Pretend someone is coming over in three hours. You don’t have time to hunt down a recipe and go on an elaborate shopping trip, but you can make a quick run to the grocery store. It’s someone you want to impress (you’ve never cooked for them before). You don’t have the time or inclination to try something new and exotic, and you don’t want to be at it for hours (either cooking or cleaning) but you want to cook something yummy.
What do you cook, and how?
My two submissions:
- Fish dinner
Get a couple of filets of something fry-able (I like tilapia). Marinate it in olive oil, vodka or vermouth, salt/pepper, garlic, assorted herbs and spices. Bread it (I use this divine product that is bread crumbs mixed with grated romano and parmesan, and Italian herbs, made by President’s Choice, yum yum), with maybe some cornmeal mixed in for crunch. (The cornmeal makes it particularly impressive, I find.) Fry in butter and garlic.
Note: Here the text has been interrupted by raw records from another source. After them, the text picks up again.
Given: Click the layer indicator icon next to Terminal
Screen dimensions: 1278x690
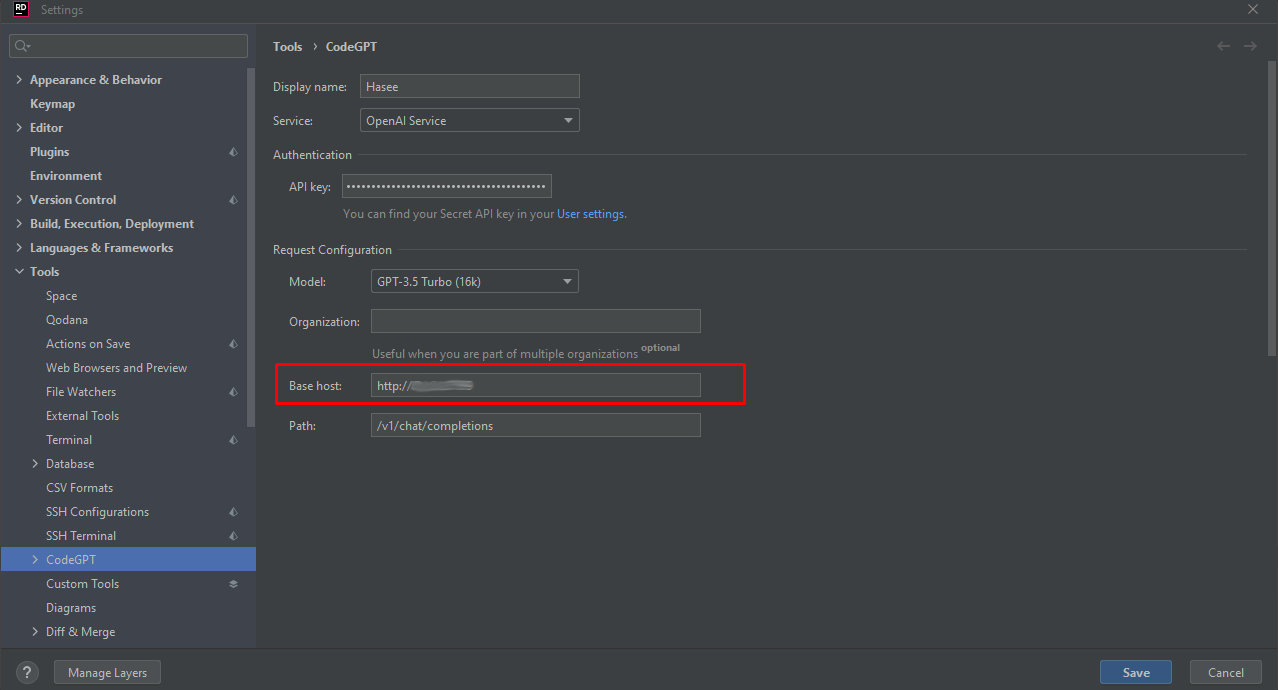Looking at the screenshot, I should click(x=233, y=440).
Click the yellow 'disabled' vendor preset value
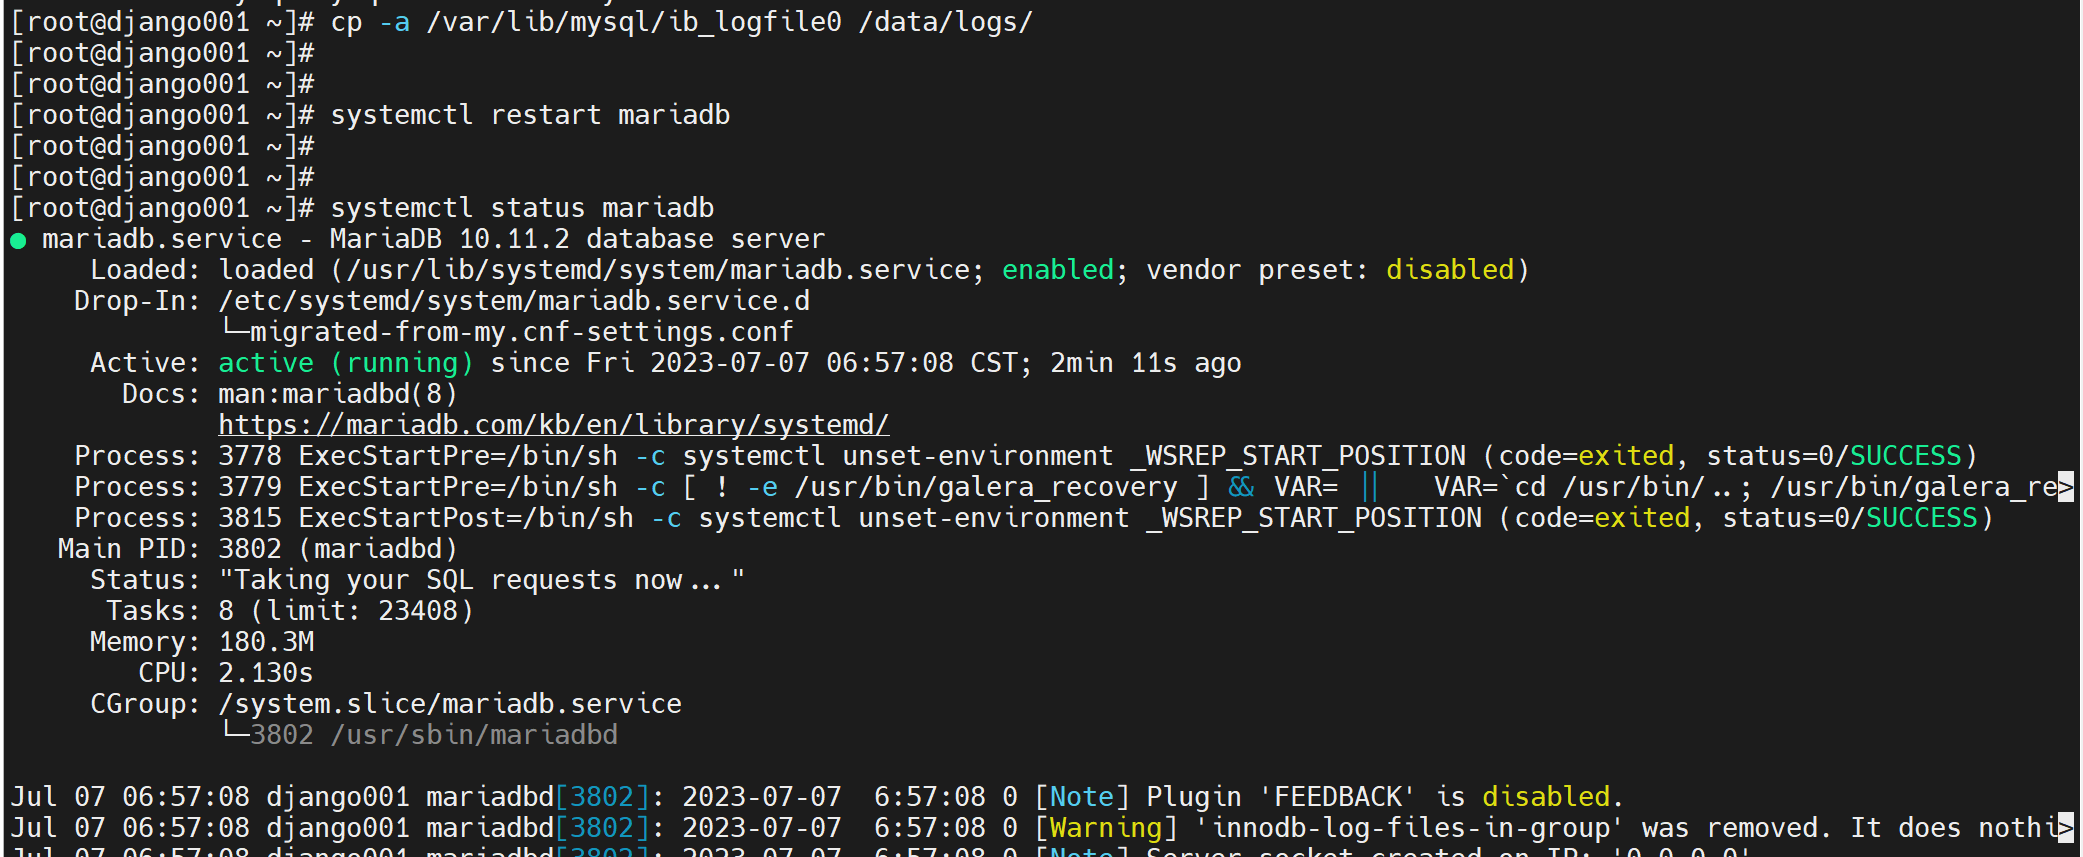Viewport: 2083px width, 857px height. pyautogui.click(x=1449, y=270)
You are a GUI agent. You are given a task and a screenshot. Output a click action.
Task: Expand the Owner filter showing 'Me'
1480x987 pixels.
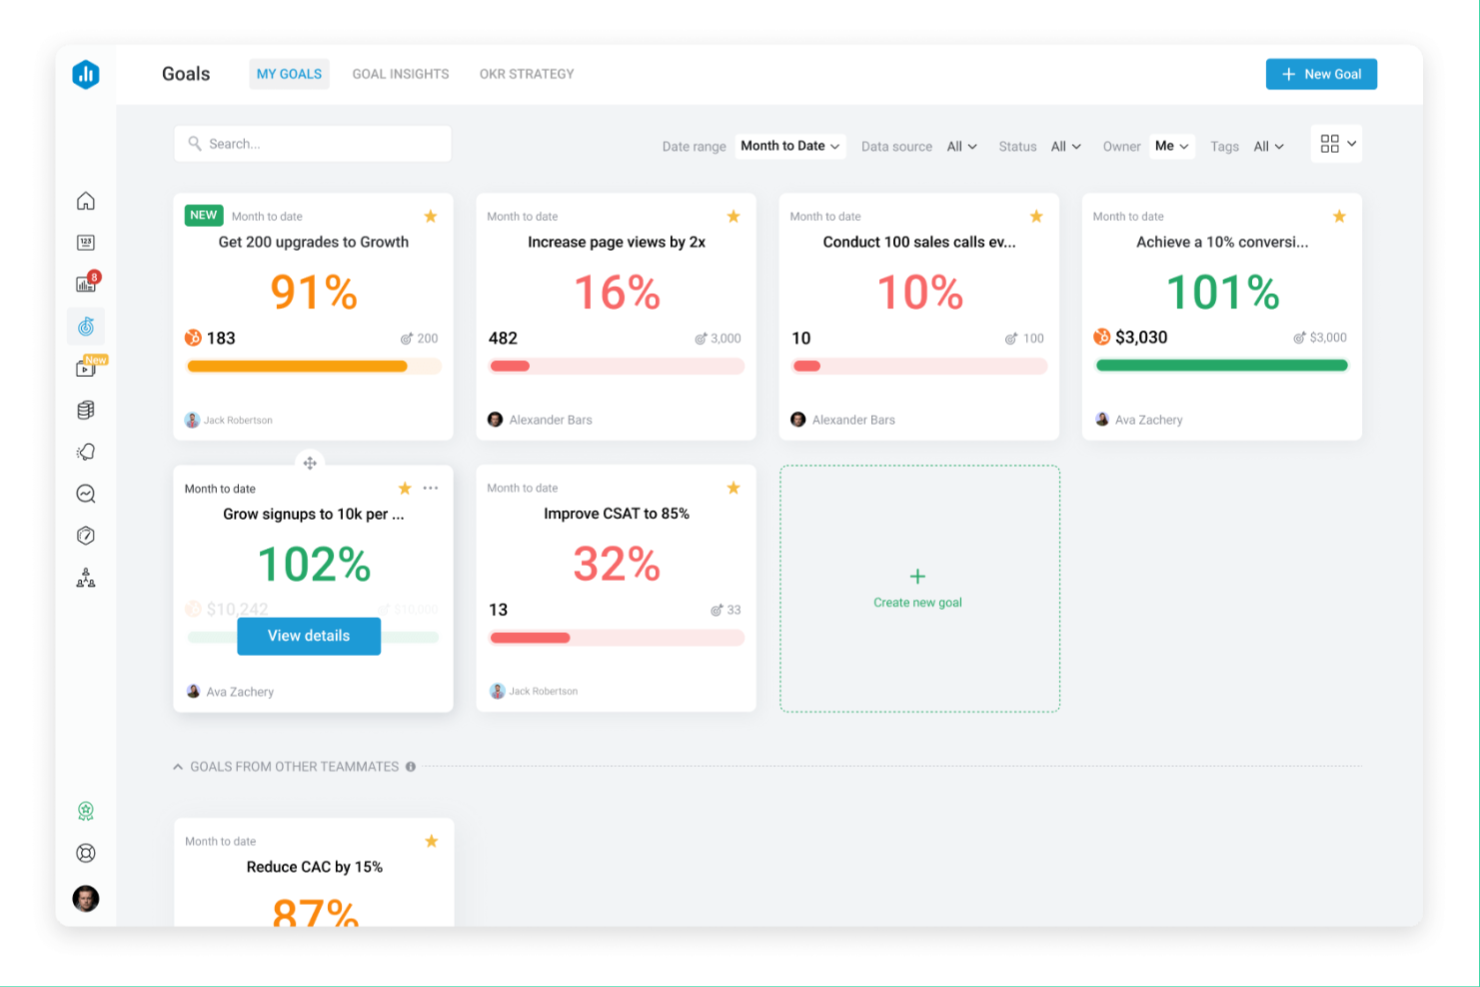(x=1170, y=146)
Meanwhile, dice an onion, jalapeño pepper, sweet red pepper, tomato, and some garlic. Even better if you can puree it but it works fine if you don’t. Now that I look at it, I might add a splash of red wine if I had some lying around. Slowly cook it until it becomes nice and saucy. A blob of curry paste makes nice seasoning; otherwise I’ve had luck with (believe it or not) a mixture of barbecue sauce and mustard.
If I’ve got the space and inclination I also chop some collards, and sautee with garlic and bacon.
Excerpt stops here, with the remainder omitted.